● **TASK DIRECTIONS**
Please return the whole listing, character for character.

————

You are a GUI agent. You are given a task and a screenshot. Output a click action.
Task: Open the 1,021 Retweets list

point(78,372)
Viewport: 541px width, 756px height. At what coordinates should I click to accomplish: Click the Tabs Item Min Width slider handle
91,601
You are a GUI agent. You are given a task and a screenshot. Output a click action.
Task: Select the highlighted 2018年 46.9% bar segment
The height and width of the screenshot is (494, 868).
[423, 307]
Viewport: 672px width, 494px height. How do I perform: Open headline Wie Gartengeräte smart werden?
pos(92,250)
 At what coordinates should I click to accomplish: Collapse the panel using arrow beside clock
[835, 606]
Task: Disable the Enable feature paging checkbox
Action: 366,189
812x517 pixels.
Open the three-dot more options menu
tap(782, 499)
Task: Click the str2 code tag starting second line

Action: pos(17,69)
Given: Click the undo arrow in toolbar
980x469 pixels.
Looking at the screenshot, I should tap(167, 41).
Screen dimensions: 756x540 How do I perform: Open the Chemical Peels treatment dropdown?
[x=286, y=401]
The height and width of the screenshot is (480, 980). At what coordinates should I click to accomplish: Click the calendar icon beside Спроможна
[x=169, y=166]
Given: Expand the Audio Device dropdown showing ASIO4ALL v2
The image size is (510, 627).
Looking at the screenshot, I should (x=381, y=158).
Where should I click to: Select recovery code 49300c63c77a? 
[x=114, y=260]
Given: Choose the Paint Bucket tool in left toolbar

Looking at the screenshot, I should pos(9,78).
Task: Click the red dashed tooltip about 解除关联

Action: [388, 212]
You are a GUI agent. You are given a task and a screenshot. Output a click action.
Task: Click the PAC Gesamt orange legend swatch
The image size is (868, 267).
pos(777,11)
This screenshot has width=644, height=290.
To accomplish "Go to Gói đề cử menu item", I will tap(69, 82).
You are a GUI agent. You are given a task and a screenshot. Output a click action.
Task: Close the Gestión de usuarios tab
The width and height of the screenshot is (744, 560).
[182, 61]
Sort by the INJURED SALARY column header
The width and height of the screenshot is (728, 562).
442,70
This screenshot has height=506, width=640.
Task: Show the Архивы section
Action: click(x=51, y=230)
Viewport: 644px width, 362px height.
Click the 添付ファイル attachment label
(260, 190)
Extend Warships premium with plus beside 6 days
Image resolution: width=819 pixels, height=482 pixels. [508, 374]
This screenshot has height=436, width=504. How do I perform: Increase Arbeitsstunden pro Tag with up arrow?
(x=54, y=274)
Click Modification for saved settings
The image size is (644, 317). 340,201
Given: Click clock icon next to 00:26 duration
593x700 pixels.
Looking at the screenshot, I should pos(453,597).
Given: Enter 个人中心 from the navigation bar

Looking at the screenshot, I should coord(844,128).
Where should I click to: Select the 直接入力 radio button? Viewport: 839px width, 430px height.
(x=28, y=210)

————

● **YOUR RESPONSE**
You are a GUI agent. You are given a task and a screenshot. Output a click action.
Task: Open the 1,021 Retweets list

point(78,372)
Viewport: 541px width, 756px height. At what coordinates should I click to accomplish: Click the Tabs Item Min Width slider handle
91,601
You are a GUI agent. You are given a task and a screenshot. Output a click action.
Task: Select the highlighted 2018年 46.9% bar segment
The height and width of the screenshot is (494, 868).
[423, 307]
Viewport: 672px width, 494px height. How do I perform: Open headline Wie Gartengeräte smart werden?
pos(92,250)
 At what coordinates should I click to accomplish: Collapse the panel using arrow beside clock
[835, 606]
Task: Disable the Enable feature paging checkbox
Action: 366,189
812x517 pixels.
Open the three-dot more options menu
tap(782, 499)
Task: Click the str2 code tag starting second line

Action: pos(17,69)
Given: Click the undo arrow in toolbar
980x469 pixels.
Looking at the screenshot, I should tap(167, 41).
Screen dimensions: 756x540 How do I perform: Open the Chemical Peels treatment dropdown?
[x=286, y=401]
The height and width of the screenshot is (480, 980). At what coordinates should I click to accomplish: Click the calendar icon beside Спроможна
[x=169, y=166]
Given: Expand the Audio Device dropdown showing ASIO4ALL v2
The image size is (510, 627).
Looking at the screenshot, I should (x=381, y=158).
Where should I click to: Select recovery code 49300c63c77a? 
[x=114, y=260]
Given: Choose the Paint Bucket tool in left toolbar

Looking at the screenshot, I should pos(9,78).
Task: Click the red dashed tooltip about 解除关联

Action: [388, 212]
You are a GUI agent. You are given a task and a screenshot. Output a click action.
Task: Click the PAC Gesamt orange legend swatch
The image size is (868, 267).
pos(777,11)
This screenshot has width=644, height=290.
To accomplish "Go to Gói đề cử menu item", I will tap(69, 82).
You are a GUI agent. You are given a task and a screenshot. Output a click action.
Task: Close the Gestión de usuarios tab
The width and height of the screenshot is (744, 560).
[182, 61]
Sort by the INJURED SALARY column header
The width and height of the screenshot is (728, 562).
442,70
This screenshot has height=506, width=640.
Task: Show the Архивы section
Action: click(x=51, y=230)
Viewport: 644px width, 362px height.
Click the 添付ファイル attachment label
(260, 190)
Extend Warships premium with plus beside 6 days
Image resolution: width=819 pixels, height=482 pixels. [508, 374]
This screenshot has height=436, width=504. How do I perform: Increase Arbeitsstunden pro Tag with up arrow?
(x=54, y=274)
Click Modification for saved settings
The image size is (644, 317). 340,201
Given: Click clock icon next to 00:26 duration
593x700 pixels.
Looking at the screenshot, I should pos(453,597).
Given: Enter 个人中心 from the navigation bar

Looking at the screenshot, I should coord(844,128).
Where should I click to: Select the 直接入力 radio button? Viewport: 839px width, 430px height.
(x=28, y=210)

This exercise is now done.